Accord de libre-échange : l’UE et l’Australie au cœur de tensions agricoles

Ce mardi 24 mars, l’Union européenne et l’Australie ont signé un accord de libre-échange à Canberra. Bien que cet accord marque une avancée significative pour les deux régions, il suscite de vives inquiétudes parmi les agriculteurs européens, surtout en ce qui concerne l’importation accrue de bœuf australien.

EN BREF

  • Accord de libre-échange signé entre l’UE et l’Australie le 24 mars.
  • Les agriculteurs européens s’opposent à l’augmentation des quotas de bœuf australien.
  • Des manifestations pourraient survenir à la suite de cet accord controversé.

La présidente de la Commission européenne, Ursula von der Leyen, a affirmé que cet accord marquait une étape importante dans la coopération économique entre l’UE et l’Australie. En dépit des préoccupations soulevées par les agriculteurs, les deux parties ont convenu d’un renforcement des relations commerciales et d’une collaboration accrue dans le secteur de la défense, ainsi que d’un meilleur accès aux minéraux critiques d’Australie pour l’Europe.

Actuellement, l’Union européenne se positionne comme le troisième partenaire commercial de l’Australie et sa deuxième source d’investissements étrangers. Cette nouvelle entente vise à diversifier les marchés d’exportation des deux régions, notamment en réponse aux pressions croissantes des États-Unis et de la Chine.

Avec l’augmentation des quotas de bœuf australien, qui seront multipliés par plus de dix au cours de la prochaine décennie, la colère des agriculteurs européens est palpable. Le Copa-Cogeca, représentant majeur des syndicats agricoles, a mis en garde contre les conséquences de concessions jugées déséquilibrées, susceptibles de nuire aux agriculteurs européens et de fausser les marchés.

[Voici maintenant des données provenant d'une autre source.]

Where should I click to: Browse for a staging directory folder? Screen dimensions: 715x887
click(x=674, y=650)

Les tensions sont d’autant plus vives après un précédent accord commercial signé en janvier avec les pays du Mercosur, qui a déjà suscité des inquiétudes similaires. La colère des agriculteurs pourrait donc se traduire par de nouvelles manifestations dans les mois à venir.

Par ailleurs, l’accord stipule que les producteurs australiens pourront continuer d’utiliser certaines appellations géographiques européennes, telles que « feta » et « gruyère », à condition qu’ils aient utilisé ces noms pendant au moins cinq ans. Cette disposition suscite également des critiques de la part des agriculteurs européens, qui craignent une dilution de la valeur de leurs produits sur le marché international.

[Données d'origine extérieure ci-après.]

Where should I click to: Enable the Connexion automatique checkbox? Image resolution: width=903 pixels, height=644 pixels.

Sur un autre plan, les constructeurs automobiles de l’UE devraient bénéficier d’une modification du seuil de la taxe australienne sur les véhicules de luxe. Cela permettra à la plupart des véhicules électriques européens d’être exonérés de cette taxe, ce qui pourrait entraîner une augmentation significative des exportations de l’UE vers l’Australie, notamment dans les secteurs des produits laitiers et de l’automobile, avec une prévision d’augmentation de 50% au cours de la prochaine décennie.

En somme, cet accord de libre-échange entre l’Union européenne et l’Australie représente à la fois une opportunité de renforcement des échanges commerciaux et un potentiel de tensions croissantes sur le front agricole. Les réactions des agriculteurs européens à cette nouvelle situation seront à suivre avec attention dans les semaines à venir.